A commentary in call-with-packages says

;; FIXME: Since name conflicts can be signalled while holding the
;; mutex, user code can be run leading to lock ordering problems.

Perhaps this is related.

nixeagle (nixeagle) wrote :

I ran into this today too. Note that unwinding the stack and re signaling gives desired behavior.

This hangs:
(progn (make-package :foobar) (make-package :foobar))

The following does the right behavior:
(progn (make-package :foobar) (handler-case (make-package :foobar) (error (condition) (error condition))))

You can replicate this bug in raw lisp by going to the command prompt, typing `sbcl --no-userinit' and typing this form.
(progn (make-package :foobar) (sb-thread:make-thread (lambda () (make-package :foobar))))

It will hang, you will forced to kill sbcl.

I talked to the original reporter in #lisp earlier, who clued me on to this, thanks very much for taking the time to discuss this with me as otherwise I'd still be hacking at slime, thinking the bug was there.

Attila Lendvai (attila-lendvai) wrote :

originally i've pointed out on sbcl10 that the package hashtable is not protected. Nikodemus added a guard around it which is causing these problems.

i'm running sbcl with :sb-hash-table-debug which signals a cerror if there is a concurrent access to a hashtable. when restarting the inferior lisp from slime and load-op'ing code there's a bit of concurrency with slime trying to look up argslists in the repl buffer (or something similar, i remember only vaguely). in these situations i often (once a day or some such) saw the concurrent access error being triggered from the package hashtable.
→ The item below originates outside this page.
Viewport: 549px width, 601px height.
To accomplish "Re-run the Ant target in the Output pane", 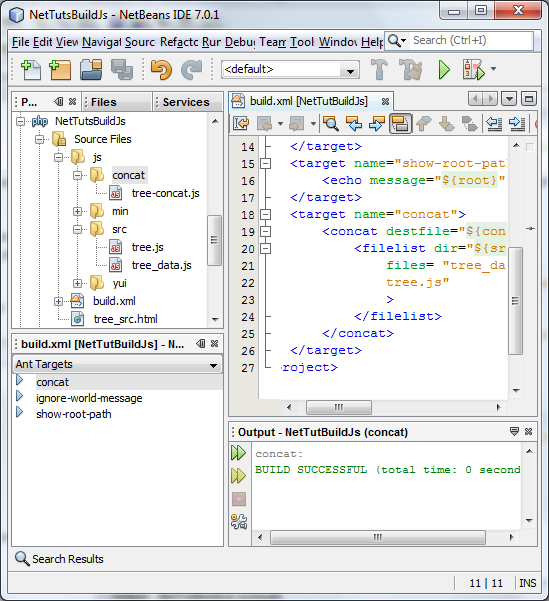I will pos(238,453).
Attila Lendvai (attila-lendvai) wrote :

i've spent some time coming up with a fix for this.

the basic idea is to catch, unwind, and resignal errors coming from inside with-packages.

the patch works if it is C-c C-c'd in the right order, but bootstrapping unfortunately fails with something beyond me:

//entering make-target-2.sh
//doing warm init - compilation phase
This is SBCL 1.0.36.8, an implementation of ANSI Common Lisp.
More information about SBCL is available at <http://www.sbcl.org/>.
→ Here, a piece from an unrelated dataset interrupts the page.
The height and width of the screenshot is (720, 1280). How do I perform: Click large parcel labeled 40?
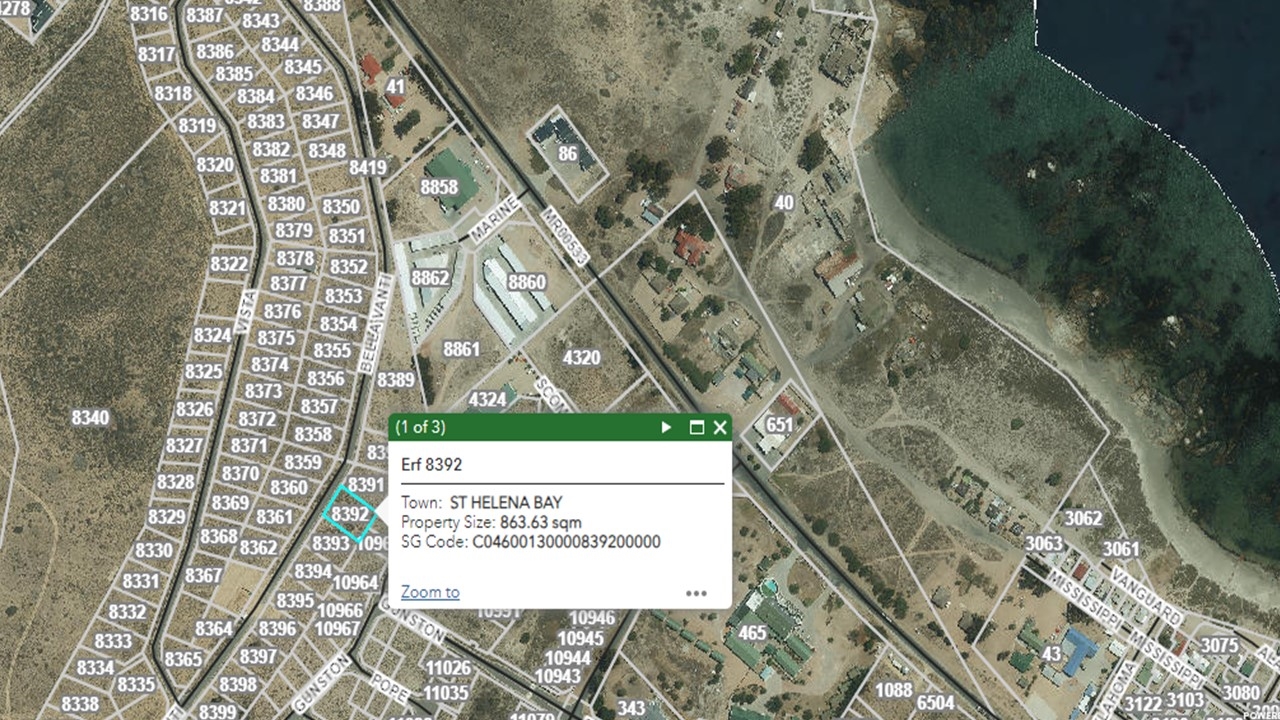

SBCL is free software, provided as is, with absolutely no warranty.
It is mostly in the public domain; some portions are provided under
BSD-style licenses. See the CREDITS and COPYING files in the
distribution for more information.
internal error #26 (An attempt was made to use an undefined SYMBOL-VALUE.)
    SC: 21, Offset: 0 $1= 0x10000513cf: other pointer
fatal error encountered in SBCL pid 9740(tid 140737353987824):
internal error too early in init, can't recover

Welcome to LDB, a low-level debugger for the Lisp runtime environment.
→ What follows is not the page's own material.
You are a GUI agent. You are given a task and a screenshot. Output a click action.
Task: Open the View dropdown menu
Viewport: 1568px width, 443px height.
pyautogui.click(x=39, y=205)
Attila Lendvai (attila-lendvai) wrote :

with nyef's help i've managed to make the patch bootstrap.

Changed in sbcl:
assignee: nobody → Nikodemus Siivola (nikodemus)
Changed in sbcl:
status: New → Confirmed
importance: Undecided → High
Nikodemus Siivola (nikodemus) wrote :

Unless I'm missing something, this doesn't quite cut it as it breaks any chance of offering restarts for package-related errors in several cases. See for example the CERROR in EXPORT.

Right now it seems to me that the cleanest way to handle this is to cook up enough lockless data structures that neither (SETF FIND-PACKAGE) nor INTERN need to grab any locks -- a single global lock is still needed to protect inter-package relationships.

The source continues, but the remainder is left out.